*Exercise details*.
Say how many lines in the following data hold the word "will". Write nothing but that number.

*Data to process*.

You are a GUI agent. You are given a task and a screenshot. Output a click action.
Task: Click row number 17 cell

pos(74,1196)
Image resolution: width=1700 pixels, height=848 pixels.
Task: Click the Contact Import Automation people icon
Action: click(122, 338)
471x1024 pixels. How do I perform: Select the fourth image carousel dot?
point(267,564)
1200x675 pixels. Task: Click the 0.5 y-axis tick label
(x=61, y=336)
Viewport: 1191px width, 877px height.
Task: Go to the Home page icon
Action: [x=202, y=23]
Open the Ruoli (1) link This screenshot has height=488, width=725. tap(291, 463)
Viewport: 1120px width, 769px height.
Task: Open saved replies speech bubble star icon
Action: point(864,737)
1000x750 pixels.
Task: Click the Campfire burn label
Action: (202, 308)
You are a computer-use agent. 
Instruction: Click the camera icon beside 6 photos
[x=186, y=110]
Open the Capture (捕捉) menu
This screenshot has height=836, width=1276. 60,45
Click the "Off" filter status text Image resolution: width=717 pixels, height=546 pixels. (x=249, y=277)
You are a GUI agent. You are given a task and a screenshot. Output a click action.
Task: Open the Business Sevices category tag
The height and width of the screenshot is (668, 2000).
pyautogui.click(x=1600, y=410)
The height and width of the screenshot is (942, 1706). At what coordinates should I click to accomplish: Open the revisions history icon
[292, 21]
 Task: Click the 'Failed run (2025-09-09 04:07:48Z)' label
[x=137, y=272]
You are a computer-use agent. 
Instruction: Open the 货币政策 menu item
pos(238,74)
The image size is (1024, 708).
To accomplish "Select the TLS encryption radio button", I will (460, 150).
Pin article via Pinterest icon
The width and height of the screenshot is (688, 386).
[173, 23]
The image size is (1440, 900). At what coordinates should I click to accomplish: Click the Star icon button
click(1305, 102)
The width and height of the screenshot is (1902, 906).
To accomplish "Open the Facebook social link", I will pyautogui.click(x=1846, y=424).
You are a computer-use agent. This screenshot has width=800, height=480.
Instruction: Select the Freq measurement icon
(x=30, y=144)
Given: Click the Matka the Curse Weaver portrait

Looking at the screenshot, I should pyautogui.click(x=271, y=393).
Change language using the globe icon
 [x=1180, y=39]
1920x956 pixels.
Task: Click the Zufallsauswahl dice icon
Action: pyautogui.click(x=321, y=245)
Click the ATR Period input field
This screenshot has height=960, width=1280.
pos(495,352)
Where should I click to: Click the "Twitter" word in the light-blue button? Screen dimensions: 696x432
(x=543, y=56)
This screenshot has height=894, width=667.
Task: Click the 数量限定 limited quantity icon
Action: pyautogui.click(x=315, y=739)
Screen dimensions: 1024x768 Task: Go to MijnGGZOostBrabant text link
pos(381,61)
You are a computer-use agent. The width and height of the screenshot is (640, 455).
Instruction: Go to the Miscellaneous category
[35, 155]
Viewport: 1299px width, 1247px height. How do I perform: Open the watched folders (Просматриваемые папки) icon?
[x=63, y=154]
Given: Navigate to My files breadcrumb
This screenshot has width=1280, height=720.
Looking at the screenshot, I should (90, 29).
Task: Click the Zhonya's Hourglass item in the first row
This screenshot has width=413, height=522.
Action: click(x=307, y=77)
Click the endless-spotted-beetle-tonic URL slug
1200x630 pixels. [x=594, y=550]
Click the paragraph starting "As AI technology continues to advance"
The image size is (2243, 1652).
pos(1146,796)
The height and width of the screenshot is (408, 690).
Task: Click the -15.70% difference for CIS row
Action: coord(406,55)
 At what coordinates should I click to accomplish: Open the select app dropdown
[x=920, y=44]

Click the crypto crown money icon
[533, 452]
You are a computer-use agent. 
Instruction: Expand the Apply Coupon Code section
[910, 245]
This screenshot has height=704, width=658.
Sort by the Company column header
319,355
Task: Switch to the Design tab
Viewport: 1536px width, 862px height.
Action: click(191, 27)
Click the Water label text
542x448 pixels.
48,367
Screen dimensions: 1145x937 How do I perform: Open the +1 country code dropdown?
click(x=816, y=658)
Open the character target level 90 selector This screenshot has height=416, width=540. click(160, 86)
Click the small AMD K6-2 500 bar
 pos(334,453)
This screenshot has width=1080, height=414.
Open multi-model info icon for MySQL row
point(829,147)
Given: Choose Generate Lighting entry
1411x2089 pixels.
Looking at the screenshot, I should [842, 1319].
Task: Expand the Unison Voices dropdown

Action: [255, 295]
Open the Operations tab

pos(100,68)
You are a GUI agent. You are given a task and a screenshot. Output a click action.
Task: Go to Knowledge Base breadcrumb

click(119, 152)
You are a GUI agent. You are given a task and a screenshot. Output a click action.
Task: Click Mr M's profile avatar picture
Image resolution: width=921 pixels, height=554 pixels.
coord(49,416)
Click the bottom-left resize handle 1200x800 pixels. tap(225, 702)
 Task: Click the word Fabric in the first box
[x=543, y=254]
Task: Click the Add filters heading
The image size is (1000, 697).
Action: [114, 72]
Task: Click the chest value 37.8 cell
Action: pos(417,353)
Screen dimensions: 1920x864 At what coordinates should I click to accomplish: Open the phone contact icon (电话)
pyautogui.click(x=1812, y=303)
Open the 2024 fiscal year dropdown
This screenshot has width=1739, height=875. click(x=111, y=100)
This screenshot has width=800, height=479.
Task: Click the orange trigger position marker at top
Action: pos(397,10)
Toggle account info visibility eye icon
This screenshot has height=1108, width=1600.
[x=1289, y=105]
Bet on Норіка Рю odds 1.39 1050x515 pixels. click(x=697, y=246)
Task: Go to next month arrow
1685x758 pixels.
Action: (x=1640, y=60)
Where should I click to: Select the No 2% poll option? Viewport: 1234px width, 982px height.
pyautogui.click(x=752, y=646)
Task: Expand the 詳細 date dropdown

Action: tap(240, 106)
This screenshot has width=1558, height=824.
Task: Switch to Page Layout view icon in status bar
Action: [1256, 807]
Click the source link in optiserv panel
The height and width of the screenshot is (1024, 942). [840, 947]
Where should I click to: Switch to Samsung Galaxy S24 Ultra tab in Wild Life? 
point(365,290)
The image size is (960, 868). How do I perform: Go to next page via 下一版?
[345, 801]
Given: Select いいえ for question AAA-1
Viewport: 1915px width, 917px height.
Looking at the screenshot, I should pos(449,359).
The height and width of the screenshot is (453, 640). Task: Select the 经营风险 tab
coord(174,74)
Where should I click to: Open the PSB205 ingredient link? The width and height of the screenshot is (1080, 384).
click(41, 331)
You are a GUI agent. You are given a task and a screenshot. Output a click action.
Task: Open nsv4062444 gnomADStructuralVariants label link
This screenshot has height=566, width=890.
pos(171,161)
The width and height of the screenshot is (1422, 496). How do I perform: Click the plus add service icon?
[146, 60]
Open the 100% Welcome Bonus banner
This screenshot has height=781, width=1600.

*Task output*.
2